"Most people are in arrested development and cannot use logic." Jacob.
"Competition and capitalism are hated to-day because of their tendency to destroy poverty and privilege." William Hutt
"America is unique in that our economy is totally dependent on global charity." Peter Schiff

Sunday, June 5, 2011

More on Recessions in One Easy Lesson

In this earlier post, we explained that you can create your own personal mini recession by borrowing as much money as you can, spending it, and then not paying it back, because you can't. You borrowed too much and can't pay it back. What happens to you from that point on is your recession.

The essential point we were trying to make is that recessions come about from borrowing too much money on a massive scale. Sometimes it is the govt that borrows too much, sometimes it is businesses, sometimes it is average Joes, sometimes it is all of the above.

Also, we see that every recession will have a boom first, when the money is spent. The two together, the boom and the bust, are called a business cycle.
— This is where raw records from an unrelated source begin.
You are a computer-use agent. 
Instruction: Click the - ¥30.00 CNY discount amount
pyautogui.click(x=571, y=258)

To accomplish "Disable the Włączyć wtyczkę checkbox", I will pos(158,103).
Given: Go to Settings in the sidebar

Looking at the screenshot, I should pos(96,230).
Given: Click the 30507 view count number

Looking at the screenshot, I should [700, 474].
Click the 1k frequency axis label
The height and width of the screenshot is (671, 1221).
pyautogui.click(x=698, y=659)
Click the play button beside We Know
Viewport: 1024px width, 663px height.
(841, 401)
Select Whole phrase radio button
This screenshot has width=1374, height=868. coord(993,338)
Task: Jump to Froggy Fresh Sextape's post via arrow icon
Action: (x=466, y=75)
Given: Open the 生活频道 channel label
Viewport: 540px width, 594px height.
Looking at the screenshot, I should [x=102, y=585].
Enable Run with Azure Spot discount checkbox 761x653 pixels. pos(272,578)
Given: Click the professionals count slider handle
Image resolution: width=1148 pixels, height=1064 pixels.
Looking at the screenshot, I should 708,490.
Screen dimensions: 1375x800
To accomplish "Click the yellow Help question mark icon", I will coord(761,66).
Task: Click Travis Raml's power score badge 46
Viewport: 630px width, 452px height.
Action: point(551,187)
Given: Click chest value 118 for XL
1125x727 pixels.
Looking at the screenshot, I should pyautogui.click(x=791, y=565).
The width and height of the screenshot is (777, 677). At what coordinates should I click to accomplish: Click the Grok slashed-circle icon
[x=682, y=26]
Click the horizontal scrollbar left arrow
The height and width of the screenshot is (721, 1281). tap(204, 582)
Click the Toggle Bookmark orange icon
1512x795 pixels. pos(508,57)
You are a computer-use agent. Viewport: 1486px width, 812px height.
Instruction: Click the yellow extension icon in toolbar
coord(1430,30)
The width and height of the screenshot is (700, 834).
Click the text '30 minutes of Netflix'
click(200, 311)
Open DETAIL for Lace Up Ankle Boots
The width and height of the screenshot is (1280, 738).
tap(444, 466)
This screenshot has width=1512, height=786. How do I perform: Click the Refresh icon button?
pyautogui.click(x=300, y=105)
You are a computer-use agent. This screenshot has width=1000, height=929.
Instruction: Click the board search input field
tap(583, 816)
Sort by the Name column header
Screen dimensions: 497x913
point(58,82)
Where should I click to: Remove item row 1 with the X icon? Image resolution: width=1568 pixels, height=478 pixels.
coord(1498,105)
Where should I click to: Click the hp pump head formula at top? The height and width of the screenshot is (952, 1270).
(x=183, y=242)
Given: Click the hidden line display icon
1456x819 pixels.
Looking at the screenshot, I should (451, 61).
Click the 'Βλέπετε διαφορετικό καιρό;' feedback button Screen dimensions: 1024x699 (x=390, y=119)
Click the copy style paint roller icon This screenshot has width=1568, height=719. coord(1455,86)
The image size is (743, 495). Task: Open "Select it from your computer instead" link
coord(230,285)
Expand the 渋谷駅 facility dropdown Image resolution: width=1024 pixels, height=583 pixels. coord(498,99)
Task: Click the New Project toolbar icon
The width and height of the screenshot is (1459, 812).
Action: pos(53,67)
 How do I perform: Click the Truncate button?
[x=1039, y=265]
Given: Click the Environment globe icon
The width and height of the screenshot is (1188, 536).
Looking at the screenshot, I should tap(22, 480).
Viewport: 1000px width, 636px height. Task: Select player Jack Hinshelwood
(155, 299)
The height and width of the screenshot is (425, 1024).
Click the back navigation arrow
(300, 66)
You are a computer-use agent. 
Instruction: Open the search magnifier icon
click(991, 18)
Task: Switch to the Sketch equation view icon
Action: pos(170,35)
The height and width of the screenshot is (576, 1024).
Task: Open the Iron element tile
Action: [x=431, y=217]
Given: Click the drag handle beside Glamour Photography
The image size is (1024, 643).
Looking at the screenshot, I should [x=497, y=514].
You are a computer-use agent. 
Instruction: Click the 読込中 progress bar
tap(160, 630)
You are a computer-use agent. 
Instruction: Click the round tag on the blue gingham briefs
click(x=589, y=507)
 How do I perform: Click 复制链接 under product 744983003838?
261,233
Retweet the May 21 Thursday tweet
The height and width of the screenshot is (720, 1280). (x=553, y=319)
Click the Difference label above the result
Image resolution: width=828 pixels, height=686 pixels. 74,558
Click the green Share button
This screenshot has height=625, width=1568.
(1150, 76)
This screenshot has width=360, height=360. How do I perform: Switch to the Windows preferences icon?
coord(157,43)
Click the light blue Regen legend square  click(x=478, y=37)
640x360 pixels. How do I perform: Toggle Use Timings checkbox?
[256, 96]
We also see that there is no magic fix for a recession. If you borrowed too much money, you have to tighten your belt and repay, if you are an honest person.

Even if you are not an honest person who has no intention of repaying ever, you will have to tighten your belt anyway. That's because there will come a time when nobody will lend you anymore, you spent all you got earlier, and your high life has to come to a stop.

We said three questions have to be asked. In this post we will answer the first of them.

1. Where did all the money come from that was lent out? It doesn't grow on trees.

In modern times, the answer is almost always from the govt just printing it into existence.

In the old days when the money was actual gold coins, there had to be another way the money came into existence.

For example, in the 1600's in Holland, the Dutch passed laws making their banks very popular places for the whole world to put their gold in. This resulted in what is now called Tulipmania, a classic example of boom and bust in the tulip industry, with repercussions to their whole economy.

Another example is what happened to Spain after 1492. They found gold and gold and more gold in the New World, brought it over by the shipload to Spain, and that's where they got the money to destroy their economy to this very day.

But in any case, that's the first question to ask when there is a recession. Where did the money come from that caused the boom? And if the country in question uses paper and/or digital money, you don't have to look very far.